Rubroboletus satanas, commonly known as Satan's bolete or the Devil's bolete, is a basidiomycete fungus of the bolete family (Boletaceae) and one of its most infamous members. It is perhaps best known under its previous name, Boletus satanas, before the fungus was transferred to the new genus Rubroboletus in 2014, based on molecular phylogenetic data. Found in broad-leaved and mixed woodland in the warmer regions of Europe, it is classified as a poisonous mushroom, known to cause gastrointestinal symptoms of diarrhoea and violent vomiting. However, reports of poisoning are rare, due to its striking appearance and at times putrid smell, which discourage casual experimentation.

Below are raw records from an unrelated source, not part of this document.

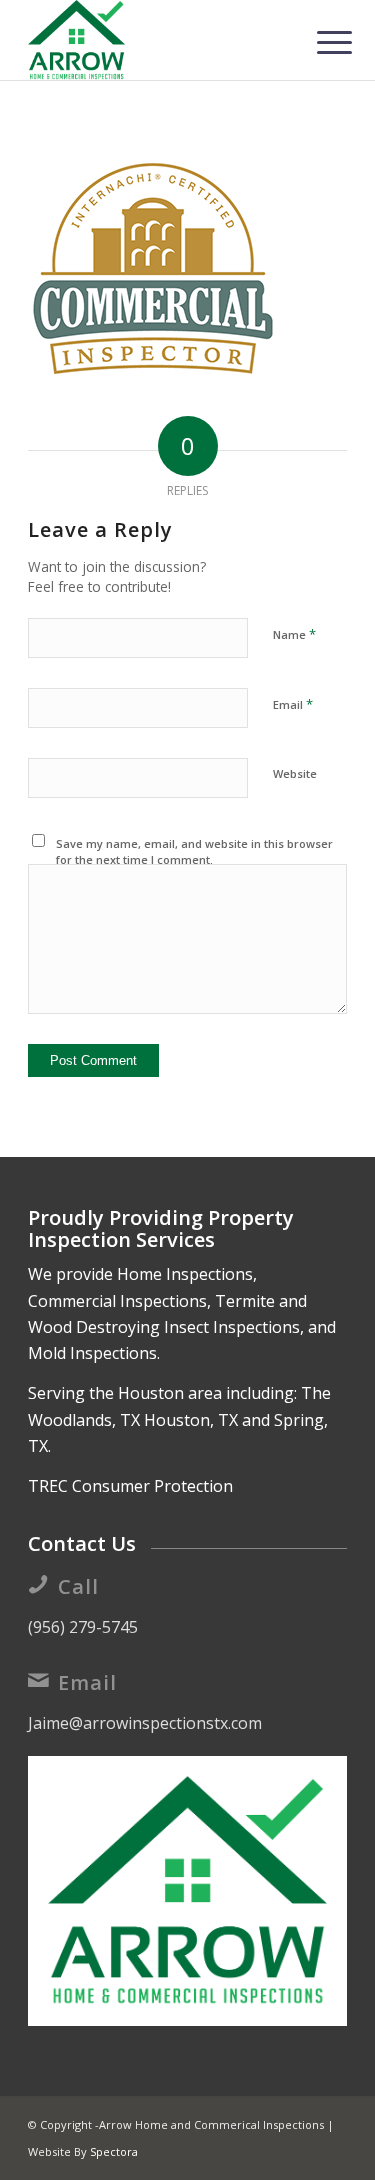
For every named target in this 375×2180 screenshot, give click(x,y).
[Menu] (319, 42)
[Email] (38, 1680)
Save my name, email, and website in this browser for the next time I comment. (194, 852)
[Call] (38, 1584)
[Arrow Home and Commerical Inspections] (155, 40)
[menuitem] (319, 42)
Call (78, 1586)
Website (295, 773)
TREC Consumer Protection (130, 1486)
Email (293, 704)
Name (294, 634)
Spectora (114, 2151)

The squat, brightly coloured fruiting bodies are often massive and imposing, with a pale, dull-coloured velvety cap up to 30 cm (12 in) across, yellow to orange-red pores and a bulbous red-patterned stem. The flesh turns blue when cut or bruised and overripe fruitbodies often emit an unpleasant smell reminiscent of carrion. It is arguably the largest bolete found in Europe.

Taxonomy and phylogeny[edit]

Originally known as Boletus satanas, the Satan's bolete was described by German mycologist Harald Othmar Lenz in 1831. Lenz was aware of several reports of adverse reactions from people who had consumed this fungus and apparently felt himself ill from its "emanations" while describing it, hence giving it its sinister epithet.[2] The Greek word σατανᾶς (satanas, meaning Satan), is derived from the Hebrew śāṭān (שטן).[3] American mycologist Harry D. Thiers concluded that material from North America matches the species description,[4] however, genetic testing has since confirmed that the western North American collections represent Rubroboletus eastwoodiae, a different species.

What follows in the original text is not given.